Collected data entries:
--- START ---

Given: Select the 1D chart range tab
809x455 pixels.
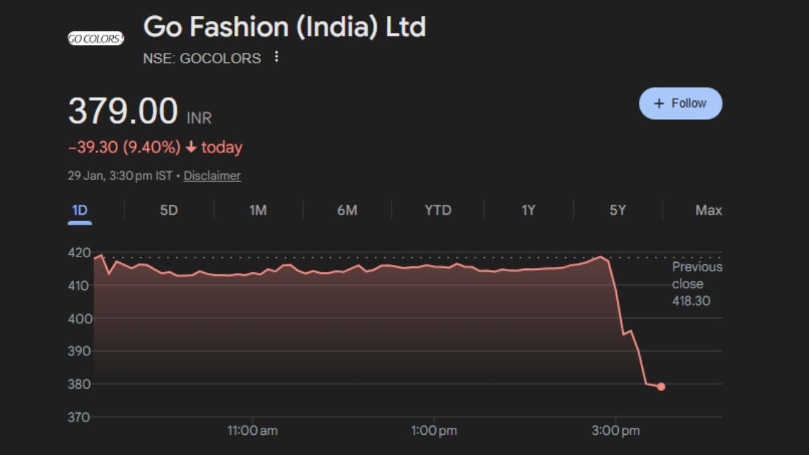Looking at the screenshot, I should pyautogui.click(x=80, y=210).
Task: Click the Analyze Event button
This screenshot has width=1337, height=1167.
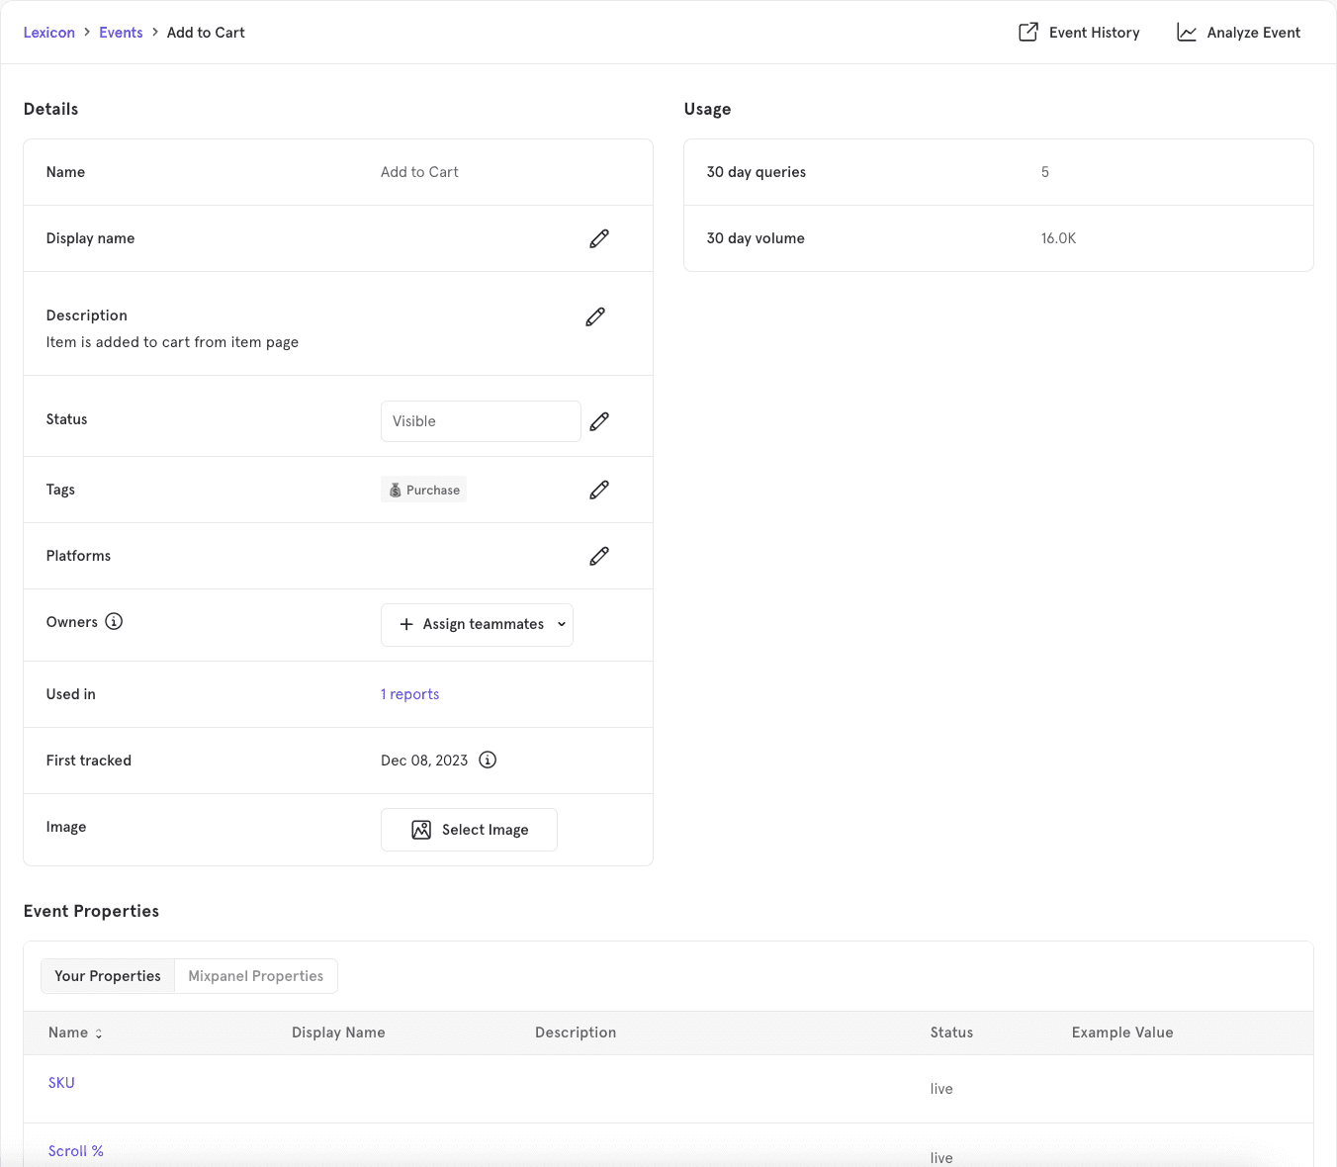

--- END ---

» **TASK DESCRIPTION**:
Please write out the lines above, beginning at the line with "Task: Click the Analyze Event button" and ending at the last line of the records, exactly as they appear and without pictures.

» **SOLUTION FOR THIS EXERCISE**:
Task: Click the Analyze Event button
This screenshot has width=1337, height=1167.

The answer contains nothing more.